EXERCISE DETAILS =>
Decide whether each statement below agrees with the Dante Speakers Bureau page, answering yes or no and quoting the words from the page that decide it. 1. Beyond its referral service, the Dante Society gives financial support to the program. 2. Ted Cachey has taught Dante at Notre Dame for thirty years. 3. Danielle Callegari's first monograph has already been published by Amsterdam University Press.

[begin PROVIDED PASSAGE]

A service of the Dante Society of America
The Dante Speakers Bureau is a group of trained, academically qualified speakers who volunteer their time and energies to promoting the study and appreciation of Dante Alighieri by offering talks and presentations to the general public and in pre-collegiate classrooms. The Society is committed to bringing educational programs to all communities and walks of life.
Representatives of the Dante Speakers Bureau have visited high school classrooms, college campuses, Italian/Italian-American Clubs and Associations, book clubs, and church groups. If your institution or association would like to invite a member of the Dante Speakers Bureau (see below) to your school or community, please contact our Director of Education and Outreach (email@example.com) with a brief description of your audience and a suggested format. Our Education and Outreach Committee will then put you in touch with an appropriate speaker. Other than this referral service, the Dante Society does not provide financial support for this program. In any case, honoraria are neither encouraged nor expected, as this is an initiative based on volunteers in a local area.
Listed in alphabetical order; last updated June 7, 2020
This listing may also be downloaded as a PDF file.
Ted Cachey is a professor of Italian Studies at the University of Notre Dame, where he has taught Dante for the last thirty years. He was the co-founder of the Teachers as Scholars Program at Notre Dame, a professional development program for K-12 teachers in the South Bend, Indiana, area school systems, through which teachers gather with colleagues from neighboring school districts to study, discuss, and reflect on scholarly topics and texts, including Dante’s Divine Comedy. He is the prolific author of books and articles on a range of subjects including Dante, Petrarch, Boccaccio, the literature and history of travel, the history of cartography, and the history of the Italian language. Professor Cachey directs both the Center for Italian Studies and the Devers Family Program in Dante Studies at Notre Dame. He is currently a councilor of the Dante Society of America.
Danielle Callegari is Assistant Professor of Italian in the Department of French and Italian at Dartmouth College and Councilor for the Dante Society of America. Her research and teaching focuses on pre-modern Italian literature and food and wine studies. She has published on a variety of subjects including Dante, medieval food and wine culture, early modern women’s writing and religion, and modern Italian food and politics. Her first monograph, Dante’s Gluttons: Food and Society in Medieval Italian Literature, is forthcoming with Amsterdam University Press. She has taught at UC Berkeley, UC Davis, and New York University, and held fellowships at the Scuola Normale Superiore di Pisa and at the UCLA Center for Medieval and Renaissance Studies. She is frequently invited to lecture for both academic and non-academic audiences in both the US and in Italy, in particular on the use of the social and cultural values of food in Dante’s works.

[end PROVIDED PASSAGE]
[begin SUPPLIED DATA]

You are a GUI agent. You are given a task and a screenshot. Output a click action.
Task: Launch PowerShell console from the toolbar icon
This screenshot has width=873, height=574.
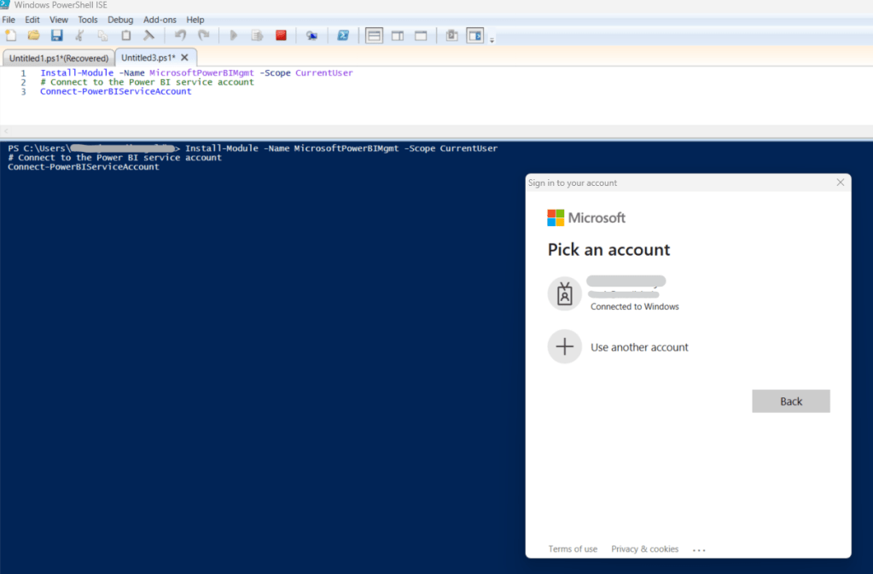click(343, 35)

[end SUPPLIED DATA]

EXERCISE RESULT =>
1. No: "Other than this referral service, the Dante Society does not provide financial support for this program."
2. Yes: "where he has taught Dante for the last thirty years"
3. No: "is forthcoming with Amsterdam University Press"